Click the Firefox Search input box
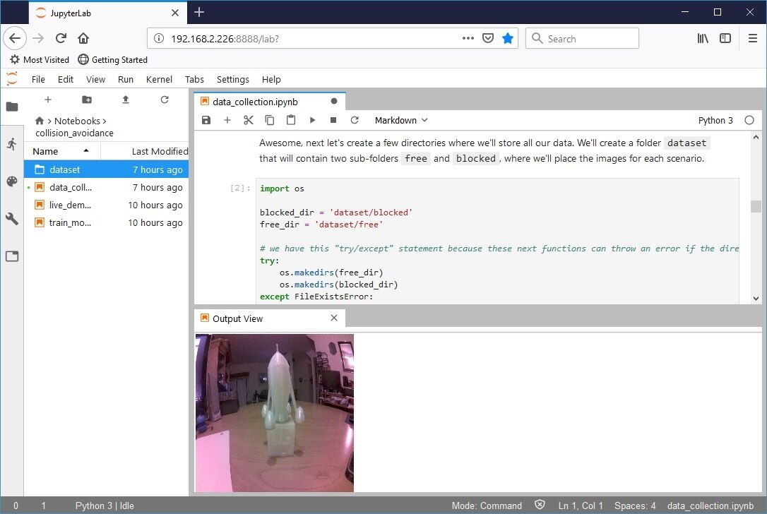 (x=590, y=38)
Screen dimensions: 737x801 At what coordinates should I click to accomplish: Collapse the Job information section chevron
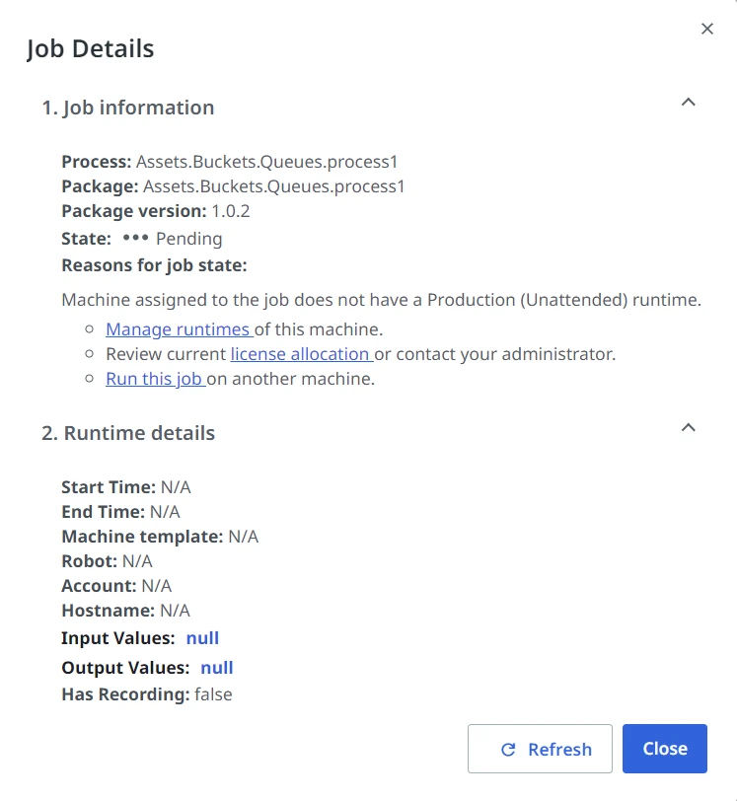tap(688, 103)
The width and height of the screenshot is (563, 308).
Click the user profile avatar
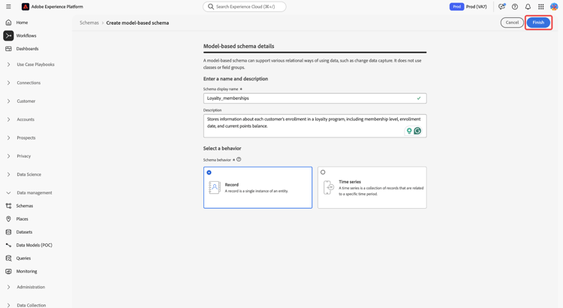tap(554, 7)
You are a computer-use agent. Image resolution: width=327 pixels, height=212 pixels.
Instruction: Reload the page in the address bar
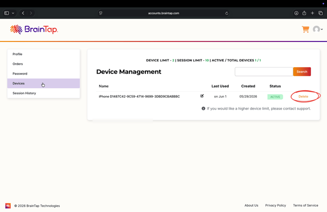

+===+

INSTRUCTIONS FOR THE TASK —
Return exactly the lines from the one with "Click the user profile avatar" through the last line of the entries above, both ends included. No pictures may appear in the copy.

RESULT OF THIS EXERCISE —
Click the user profile avatar
tap(554, 7)
You are a computer-use agent. Image resolution: width=327 pixels, height=212 pixels.
Instruction: Reload the page in the address bar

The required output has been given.